Wednesday, March 5, 2008

8 ways...

to annoy your bank of america teller
(inspired by true experiences)

don't think about why you came to the bank until you reach the teller window.

swipe your ATM card with the card facing the wrong way 5 times while ignoring instruction from the one who spends 40 hours a week watching people swipe their cards... and then get frustrated because the "card swiper" doesn't work.

get to the teller window and ask if there's a restroom in the bank, informing the teller that you really, really have to go, then proceed to do the "pee-pee" dance - the one where you cross your legs and bounce around while breathing really hard - all while the teller completes the transaction.

spend more money than you have and complain when you find out your account is overdrawn.

go to the bank with no ATM card, no ID, don't know your social security number - with a crying baby - and freak out when the teller won't give you any cash.

bring a duffle bag full of coin... unwrapped... and expect the teller to count it all, wrap it, and give you cash.

ask where Washington Mutual is after complaining about Bank of America not cashing your check.
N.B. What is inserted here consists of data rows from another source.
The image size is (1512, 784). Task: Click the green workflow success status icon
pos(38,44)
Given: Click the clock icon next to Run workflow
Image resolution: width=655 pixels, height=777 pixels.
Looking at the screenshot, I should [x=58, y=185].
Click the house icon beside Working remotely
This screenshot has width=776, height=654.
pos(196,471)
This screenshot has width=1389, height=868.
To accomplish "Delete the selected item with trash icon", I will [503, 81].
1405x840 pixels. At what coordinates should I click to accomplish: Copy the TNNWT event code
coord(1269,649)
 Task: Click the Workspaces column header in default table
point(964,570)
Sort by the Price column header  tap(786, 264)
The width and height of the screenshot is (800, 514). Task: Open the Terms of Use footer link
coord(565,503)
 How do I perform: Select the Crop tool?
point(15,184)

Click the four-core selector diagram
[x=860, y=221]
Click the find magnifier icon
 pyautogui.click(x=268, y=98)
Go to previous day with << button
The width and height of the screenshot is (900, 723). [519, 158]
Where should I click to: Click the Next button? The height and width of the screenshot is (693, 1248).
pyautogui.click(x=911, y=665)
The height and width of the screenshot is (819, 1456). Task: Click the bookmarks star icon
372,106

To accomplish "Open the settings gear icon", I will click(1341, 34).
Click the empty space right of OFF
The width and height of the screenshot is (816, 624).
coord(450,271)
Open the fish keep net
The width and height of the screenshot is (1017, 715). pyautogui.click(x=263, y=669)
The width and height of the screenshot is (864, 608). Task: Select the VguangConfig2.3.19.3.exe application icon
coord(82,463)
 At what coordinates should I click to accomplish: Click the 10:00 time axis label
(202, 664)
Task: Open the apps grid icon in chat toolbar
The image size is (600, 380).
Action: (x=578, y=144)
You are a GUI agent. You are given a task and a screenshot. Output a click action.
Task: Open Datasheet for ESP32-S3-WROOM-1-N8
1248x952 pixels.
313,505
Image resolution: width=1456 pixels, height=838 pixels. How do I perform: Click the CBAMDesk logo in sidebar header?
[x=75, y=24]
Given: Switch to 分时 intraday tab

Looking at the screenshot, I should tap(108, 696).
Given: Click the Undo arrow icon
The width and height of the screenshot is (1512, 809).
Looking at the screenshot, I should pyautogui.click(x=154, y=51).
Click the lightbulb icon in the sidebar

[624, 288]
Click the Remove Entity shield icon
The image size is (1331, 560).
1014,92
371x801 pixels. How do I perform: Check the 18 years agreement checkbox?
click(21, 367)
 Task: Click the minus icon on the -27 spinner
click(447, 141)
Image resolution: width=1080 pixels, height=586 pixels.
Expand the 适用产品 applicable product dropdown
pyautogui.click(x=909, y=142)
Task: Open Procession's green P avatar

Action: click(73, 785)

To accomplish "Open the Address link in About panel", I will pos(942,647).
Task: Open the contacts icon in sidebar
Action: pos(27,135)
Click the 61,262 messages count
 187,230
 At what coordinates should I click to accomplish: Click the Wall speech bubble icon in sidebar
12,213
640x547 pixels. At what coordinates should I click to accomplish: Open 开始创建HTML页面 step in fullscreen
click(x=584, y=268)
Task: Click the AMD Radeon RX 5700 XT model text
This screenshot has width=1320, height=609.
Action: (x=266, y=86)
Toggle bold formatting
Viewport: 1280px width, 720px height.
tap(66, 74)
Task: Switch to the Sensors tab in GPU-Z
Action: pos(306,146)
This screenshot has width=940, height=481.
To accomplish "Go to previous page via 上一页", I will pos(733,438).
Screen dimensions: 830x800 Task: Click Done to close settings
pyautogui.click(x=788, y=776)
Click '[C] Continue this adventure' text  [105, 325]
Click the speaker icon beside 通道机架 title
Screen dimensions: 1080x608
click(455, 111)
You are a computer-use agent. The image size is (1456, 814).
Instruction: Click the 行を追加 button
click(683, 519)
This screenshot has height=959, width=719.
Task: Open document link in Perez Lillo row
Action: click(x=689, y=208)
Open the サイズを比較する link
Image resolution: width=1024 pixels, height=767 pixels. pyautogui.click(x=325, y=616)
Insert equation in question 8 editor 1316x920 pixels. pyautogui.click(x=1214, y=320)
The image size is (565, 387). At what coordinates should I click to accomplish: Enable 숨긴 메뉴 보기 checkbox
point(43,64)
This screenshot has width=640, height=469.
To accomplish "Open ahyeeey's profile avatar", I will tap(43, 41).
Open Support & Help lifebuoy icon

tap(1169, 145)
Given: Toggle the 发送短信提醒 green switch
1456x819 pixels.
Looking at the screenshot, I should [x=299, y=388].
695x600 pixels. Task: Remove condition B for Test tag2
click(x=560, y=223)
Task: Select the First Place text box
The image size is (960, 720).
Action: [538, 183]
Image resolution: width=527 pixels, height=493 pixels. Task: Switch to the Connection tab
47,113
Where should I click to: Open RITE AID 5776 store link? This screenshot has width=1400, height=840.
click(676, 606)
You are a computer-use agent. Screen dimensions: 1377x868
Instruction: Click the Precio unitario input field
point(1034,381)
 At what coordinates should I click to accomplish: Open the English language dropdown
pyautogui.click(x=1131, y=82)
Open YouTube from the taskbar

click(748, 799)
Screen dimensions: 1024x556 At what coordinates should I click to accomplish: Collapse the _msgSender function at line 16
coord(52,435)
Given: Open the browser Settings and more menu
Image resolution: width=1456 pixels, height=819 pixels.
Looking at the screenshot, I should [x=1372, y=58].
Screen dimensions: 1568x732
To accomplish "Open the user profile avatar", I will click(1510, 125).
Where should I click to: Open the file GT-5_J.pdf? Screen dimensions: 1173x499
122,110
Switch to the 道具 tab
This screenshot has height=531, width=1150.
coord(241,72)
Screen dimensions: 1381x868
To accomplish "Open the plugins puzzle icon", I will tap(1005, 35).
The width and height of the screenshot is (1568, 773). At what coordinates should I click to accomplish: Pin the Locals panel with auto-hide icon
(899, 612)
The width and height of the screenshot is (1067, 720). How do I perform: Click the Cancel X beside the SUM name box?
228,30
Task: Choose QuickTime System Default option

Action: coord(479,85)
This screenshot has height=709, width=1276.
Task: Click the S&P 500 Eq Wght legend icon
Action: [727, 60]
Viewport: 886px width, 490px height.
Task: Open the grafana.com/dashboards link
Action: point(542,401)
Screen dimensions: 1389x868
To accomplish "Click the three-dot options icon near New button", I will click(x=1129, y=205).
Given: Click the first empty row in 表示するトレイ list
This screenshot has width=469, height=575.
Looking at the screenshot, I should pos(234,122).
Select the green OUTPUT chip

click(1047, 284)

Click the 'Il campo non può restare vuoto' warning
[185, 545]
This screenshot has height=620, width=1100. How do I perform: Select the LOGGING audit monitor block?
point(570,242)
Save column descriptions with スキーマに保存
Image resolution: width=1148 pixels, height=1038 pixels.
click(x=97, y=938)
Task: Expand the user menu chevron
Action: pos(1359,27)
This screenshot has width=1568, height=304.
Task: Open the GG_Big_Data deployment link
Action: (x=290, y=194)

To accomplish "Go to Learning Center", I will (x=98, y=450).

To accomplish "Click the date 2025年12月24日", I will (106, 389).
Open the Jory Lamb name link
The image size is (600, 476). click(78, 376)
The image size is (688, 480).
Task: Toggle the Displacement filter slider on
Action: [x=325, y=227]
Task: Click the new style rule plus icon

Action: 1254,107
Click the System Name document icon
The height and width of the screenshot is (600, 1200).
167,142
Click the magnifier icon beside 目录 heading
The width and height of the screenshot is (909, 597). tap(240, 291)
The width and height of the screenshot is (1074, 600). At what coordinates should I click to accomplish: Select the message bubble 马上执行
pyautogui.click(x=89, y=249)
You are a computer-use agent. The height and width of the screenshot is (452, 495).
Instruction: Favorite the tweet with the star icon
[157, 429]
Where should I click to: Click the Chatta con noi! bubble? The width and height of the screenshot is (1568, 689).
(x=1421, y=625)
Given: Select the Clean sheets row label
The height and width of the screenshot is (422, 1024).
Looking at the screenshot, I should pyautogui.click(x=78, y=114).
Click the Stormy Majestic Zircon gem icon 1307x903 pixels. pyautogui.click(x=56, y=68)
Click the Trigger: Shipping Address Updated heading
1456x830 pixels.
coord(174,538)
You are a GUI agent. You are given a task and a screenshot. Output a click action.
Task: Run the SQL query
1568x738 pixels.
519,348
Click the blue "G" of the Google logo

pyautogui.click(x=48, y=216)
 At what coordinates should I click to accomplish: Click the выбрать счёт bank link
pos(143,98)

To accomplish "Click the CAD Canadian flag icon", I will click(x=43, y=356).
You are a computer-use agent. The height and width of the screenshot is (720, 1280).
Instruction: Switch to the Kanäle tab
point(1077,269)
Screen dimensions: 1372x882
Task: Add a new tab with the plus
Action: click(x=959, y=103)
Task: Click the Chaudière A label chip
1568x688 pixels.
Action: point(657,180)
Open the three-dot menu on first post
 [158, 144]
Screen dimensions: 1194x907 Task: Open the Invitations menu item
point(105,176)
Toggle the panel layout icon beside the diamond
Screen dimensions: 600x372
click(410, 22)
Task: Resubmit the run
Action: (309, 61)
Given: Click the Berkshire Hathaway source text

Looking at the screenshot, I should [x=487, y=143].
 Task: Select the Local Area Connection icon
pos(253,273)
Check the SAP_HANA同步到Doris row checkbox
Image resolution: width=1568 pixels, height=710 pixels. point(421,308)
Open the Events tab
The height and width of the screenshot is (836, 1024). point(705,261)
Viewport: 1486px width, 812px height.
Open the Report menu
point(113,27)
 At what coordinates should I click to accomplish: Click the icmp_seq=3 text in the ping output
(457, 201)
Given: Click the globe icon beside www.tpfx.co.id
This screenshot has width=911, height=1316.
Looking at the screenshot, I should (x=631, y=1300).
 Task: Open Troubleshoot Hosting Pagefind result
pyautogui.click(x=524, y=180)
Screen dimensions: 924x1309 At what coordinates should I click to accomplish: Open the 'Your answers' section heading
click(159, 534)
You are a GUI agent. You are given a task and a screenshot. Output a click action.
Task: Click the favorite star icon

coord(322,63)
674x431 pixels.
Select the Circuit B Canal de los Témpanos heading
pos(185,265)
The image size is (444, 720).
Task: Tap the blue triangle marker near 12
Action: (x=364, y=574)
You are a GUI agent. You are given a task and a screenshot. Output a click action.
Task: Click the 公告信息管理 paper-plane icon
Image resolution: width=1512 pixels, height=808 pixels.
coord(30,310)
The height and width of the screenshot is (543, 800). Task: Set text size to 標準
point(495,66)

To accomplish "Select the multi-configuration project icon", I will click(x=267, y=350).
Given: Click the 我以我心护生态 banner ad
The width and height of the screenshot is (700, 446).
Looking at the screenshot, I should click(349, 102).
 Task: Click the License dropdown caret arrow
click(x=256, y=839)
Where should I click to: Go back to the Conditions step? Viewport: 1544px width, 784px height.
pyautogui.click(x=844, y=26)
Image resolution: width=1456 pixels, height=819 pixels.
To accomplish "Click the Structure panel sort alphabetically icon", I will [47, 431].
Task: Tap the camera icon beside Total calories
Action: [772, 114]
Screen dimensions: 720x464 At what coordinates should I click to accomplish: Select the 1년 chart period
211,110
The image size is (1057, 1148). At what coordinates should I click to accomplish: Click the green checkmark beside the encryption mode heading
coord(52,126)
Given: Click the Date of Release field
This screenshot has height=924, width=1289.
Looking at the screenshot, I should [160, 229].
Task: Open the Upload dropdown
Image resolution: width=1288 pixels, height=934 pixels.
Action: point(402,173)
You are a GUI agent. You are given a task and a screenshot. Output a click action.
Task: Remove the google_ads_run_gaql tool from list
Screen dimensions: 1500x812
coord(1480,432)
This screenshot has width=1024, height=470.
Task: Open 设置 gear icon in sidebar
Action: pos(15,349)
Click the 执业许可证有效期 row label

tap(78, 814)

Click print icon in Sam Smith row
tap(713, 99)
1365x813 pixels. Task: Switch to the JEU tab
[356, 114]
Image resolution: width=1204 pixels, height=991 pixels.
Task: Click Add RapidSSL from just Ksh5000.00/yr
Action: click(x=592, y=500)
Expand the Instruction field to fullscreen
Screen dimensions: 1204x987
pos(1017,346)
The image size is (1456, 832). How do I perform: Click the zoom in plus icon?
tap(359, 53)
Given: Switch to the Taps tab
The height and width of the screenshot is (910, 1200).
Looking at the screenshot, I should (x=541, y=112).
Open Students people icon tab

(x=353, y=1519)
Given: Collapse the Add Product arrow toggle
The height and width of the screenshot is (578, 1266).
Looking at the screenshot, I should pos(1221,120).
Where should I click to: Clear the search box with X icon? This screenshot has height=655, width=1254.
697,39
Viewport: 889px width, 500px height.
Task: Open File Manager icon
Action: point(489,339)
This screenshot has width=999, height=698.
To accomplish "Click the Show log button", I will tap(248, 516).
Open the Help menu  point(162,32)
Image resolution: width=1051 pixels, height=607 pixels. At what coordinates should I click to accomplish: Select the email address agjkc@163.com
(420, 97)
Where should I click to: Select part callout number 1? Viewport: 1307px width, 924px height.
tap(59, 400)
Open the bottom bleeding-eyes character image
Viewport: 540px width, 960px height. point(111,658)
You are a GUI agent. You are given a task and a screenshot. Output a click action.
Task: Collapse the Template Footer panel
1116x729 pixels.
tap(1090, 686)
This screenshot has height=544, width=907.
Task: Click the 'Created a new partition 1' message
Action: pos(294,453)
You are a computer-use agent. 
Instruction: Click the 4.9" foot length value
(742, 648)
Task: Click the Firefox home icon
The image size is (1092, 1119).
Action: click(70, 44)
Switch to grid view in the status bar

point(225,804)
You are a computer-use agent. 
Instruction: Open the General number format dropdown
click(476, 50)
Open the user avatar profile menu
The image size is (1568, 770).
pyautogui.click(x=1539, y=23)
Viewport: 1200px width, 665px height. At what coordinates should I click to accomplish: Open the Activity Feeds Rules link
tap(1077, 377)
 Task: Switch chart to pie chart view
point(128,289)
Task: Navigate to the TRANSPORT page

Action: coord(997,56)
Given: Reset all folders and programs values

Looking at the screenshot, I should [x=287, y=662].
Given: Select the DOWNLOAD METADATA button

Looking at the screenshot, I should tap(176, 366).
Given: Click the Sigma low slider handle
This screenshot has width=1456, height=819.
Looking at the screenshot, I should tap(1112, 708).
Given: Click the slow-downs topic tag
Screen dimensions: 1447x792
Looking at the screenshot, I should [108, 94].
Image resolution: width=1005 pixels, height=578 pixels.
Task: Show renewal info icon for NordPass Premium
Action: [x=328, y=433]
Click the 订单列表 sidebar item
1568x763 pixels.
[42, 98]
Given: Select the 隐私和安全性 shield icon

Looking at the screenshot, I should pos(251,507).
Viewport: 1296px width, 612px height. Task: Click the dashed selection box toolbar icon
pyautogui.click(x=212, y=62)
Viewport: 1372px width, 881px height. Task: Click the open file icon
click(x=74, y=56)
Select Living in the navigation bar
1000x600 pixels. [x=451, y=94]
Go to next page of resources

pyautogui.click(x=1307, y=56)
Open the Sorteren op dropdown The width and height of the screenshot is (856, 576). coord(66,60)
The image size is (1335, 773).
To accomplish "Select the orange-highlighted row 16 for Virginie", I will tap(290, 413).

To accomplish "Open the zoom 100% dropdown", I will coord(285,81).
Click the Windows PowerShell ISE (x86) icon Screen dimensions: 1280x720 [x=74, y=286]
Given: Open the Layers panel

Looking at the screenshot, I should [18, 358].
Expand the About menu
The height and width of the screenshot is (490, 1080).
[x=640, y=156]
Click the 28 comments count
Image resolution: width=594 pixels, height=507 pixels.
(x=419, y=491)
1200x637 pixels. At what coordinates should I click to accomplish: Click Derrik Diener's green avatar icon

talk about your grandkids' first experience at disneyland (including details about their favorite rides, what they ate for lunch, and the cute little outfit you bought for them for just the occasion) after your deposit is finished and an angry, out-the-door line of customers glares at the teller.


carsonbelmont said...

These are absolutely classic retail stories. My favorite is #5; No card, No ID, No social number, No cash.

gabrielle said...

this is actually really funny...there are so many slackers in this world.

carly said...

this was funny. good thing i don't bank at Bank of America, didn't know the tellers were so irritable.

A.J. Soldo said...


Melissa said...

Sigh, having been a teller at Bank Of America I can feel your pain although you did miss the old people who get really angry at you because you ask them for there id. "I've banked here longer than you've been alive and YOU are asking me for MY id? OUTRAGEOUS!"
yeah, I loved that job...especially when those old people threw their id's at you. There's nothing funnier than a really angry old man.